Pedelecs und E-Bikes: Was ist der Unterschied?

Das Angebot an Elektrofahrrädern teilt sich in unterschiedliche Kategorien auf: Es gibt Pedelecs, schnelle Pedelecs und E-Bikes. Pedelecs sind Fahrräder, die durch einen Elektromotor bis 25 km/h unterstützt werden, wenn der Fahrer in die Pedale tritt. Bei Geschwindigkeiten über 25 km/h regelt der Motor runter. Das schnelle Pedelec unterstützt Fahrende beim Treten bis zu einer Geschwindigkeit von 45 km/h. Damit gilt das S-Pedelec als Kleinkraftrad und für die Benutzung sind ein Versicherungskennzeichen, eine Betriebserlaubnis und eine Fahrerlaubnis der Klasse AM sowie das Tragen eines Helms vorgeschrieben. Ein E-Bike hingegen ist ein Elektro-Mofa, das Radfahrende bis 25 km/h unterstützt, auch wenn diese nicht in die Pedale treten. Für E-Bikes gibt es keine Helmpflicht, aber Versicherungskennzeichen, Betriebserlaubnis und mindestens ein Mofa-Führerschein sind notwendig. E-Bikes spielen am Markt keine große Rolle.

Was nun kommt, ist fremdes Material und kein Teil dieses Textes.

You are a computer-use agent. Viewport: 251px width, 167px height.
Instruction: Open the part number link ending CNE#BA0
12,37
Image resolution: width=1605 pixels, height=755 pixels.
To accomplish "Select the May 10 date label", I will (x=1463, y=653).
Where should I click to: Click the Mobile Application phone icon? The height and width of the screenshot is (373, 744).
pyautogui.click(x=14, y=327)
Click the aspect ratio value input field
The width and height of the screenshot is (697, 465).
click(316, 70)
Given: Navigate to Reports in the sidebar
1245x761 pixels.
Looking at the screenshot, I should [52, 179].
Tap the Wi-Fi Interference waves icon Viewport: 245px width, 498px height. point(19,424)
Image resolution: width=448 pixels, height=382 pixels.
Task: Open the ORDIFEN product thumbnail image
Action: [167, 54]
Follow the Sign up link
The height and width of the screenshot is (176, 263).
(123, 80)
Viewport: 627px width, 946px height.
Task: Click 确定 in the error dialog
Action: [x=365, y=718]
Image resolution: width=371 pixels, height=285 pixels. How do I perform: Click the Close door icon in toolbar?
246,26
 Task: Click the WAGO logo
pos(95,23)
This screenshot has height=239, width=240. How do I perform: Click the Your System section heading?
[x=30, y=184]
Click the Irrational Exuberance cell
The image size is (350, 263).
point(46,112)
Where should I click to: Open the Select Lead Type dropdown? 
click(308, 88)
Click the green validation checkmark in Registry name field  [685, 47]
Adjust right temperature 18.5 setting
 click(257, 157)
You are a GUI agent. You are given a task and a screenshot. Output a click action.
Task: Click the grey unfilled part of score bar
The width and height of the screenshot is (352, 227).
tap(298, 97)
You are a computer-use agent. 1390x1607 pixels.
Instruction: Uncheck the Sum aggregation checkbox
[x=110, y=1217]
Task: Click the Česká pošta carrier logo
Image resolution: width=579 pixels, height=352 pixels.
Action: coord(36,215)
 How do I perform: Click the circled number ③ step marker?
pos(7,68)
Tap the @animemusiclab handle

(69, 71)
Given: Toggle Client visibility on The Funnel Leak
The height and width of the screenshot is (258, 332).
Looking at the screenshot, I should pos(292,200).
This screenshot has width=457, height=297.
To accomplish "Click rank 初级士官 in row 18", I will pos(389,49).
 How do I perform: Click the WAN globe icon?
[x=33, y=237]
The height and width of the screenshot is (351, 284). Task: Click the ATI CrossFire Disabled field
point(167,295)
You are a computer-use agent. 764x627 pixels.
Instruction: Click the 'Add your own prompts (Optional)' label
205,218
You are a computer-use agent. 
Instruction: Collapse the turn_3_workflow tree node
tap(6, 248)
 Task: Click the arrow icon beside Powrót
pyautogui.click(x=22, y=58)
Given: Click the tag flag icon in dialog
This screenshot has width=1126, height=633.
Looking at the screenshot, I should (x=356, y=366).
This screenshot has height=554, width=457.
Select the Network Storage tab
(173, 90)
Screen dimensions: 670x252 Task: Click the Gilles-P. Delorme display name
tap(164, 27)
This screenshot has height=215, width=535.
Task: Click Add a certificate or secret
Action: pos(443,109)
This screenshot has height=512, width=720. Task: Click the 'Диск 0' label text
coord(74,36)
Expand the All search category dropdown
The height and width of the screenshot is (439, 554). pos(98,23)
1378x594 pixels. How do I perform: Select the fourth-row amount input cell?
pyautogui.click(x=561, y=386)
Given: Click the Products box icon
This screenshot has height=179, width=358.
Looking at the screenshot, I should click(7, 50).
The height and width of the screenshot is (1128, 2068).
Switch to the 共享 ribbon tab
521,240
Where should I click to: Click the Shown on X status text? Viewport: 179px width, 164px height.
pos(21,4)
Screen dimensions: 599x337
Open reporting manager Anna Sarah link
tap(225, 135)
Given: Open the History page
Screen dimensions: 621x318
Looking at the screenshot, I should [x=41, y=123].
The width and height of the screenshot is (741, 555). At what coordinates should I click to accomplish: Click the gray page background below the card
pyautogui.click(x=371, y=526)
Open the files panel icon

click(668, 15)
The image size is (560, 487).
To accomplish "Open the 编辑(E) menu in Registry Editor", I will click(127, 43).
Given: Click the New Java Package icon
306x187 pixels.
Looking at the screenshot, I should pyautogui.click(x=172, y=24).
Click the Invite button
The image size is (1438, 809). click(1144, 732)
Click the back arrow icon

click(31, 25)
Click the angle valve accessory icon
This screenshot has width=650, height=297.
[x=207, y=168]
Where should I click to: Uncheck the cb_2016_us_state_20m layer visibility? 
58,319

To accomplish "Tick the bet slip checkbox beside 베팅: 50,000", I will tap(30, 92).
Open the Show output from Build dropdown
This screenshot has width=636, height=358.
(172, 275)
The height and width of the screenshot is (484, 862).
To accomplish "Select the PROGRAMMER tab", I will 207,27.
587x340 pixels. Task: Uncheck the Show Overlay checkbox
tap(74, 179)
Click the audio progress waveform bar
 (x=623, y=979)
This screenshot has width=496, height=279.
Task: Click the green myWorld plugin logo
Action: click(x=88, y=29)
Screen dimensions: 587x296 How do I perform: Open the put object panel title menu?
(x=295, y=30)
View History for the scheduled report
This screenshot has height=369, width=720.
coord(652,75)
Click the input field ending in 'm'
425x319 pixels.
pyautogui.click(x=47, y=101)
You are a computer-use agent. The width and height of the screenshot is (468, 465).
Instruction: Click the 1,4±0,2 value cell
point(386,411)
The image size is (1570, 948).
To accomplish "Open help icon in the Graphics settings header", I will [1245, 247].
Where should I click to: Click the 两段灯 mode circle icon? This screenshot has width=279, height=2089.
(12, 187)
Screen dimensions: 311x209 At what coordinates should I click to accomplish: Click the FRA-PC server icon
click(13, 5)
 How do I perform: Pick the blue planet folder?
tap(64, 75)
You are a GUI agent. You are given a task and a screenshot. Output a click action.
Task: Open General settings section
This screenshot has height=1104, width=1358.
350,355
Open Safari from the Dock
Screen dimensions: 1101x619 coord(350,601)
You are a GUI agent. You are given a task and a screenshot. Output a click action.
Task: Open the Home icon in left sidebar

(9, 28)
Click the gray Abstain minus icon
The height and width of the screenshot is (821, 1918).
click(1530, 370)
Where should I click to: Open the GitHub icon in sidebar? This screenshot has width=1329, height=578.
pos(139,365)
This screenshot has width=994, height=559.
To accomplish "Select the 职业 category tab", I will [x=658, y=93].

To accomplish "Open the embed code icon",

ADFC-Empfehlungen für Ihre Reiseplanung

Wir können die Frage eindeutig bejahen, wobei wir Ihnen die Auswahl dennoch nicht leicht machen: Der ADFC-Radurlaubsplaner „Deutschland per Rad entdecken“ stellt Ihnen mehr als 165 ausgewählte Radrouten in Deutschland vor. Zusätzlich vergibt der ADFC Sterne für Radrouten. Ähnlich wie bei Hotels sind bis zu fünf Sterne für eine ausgezeichnete Qualität möglich. Etwa 35 Kilometer lang ist der Rundweg um den Tollensesee bei Neubrandenburg.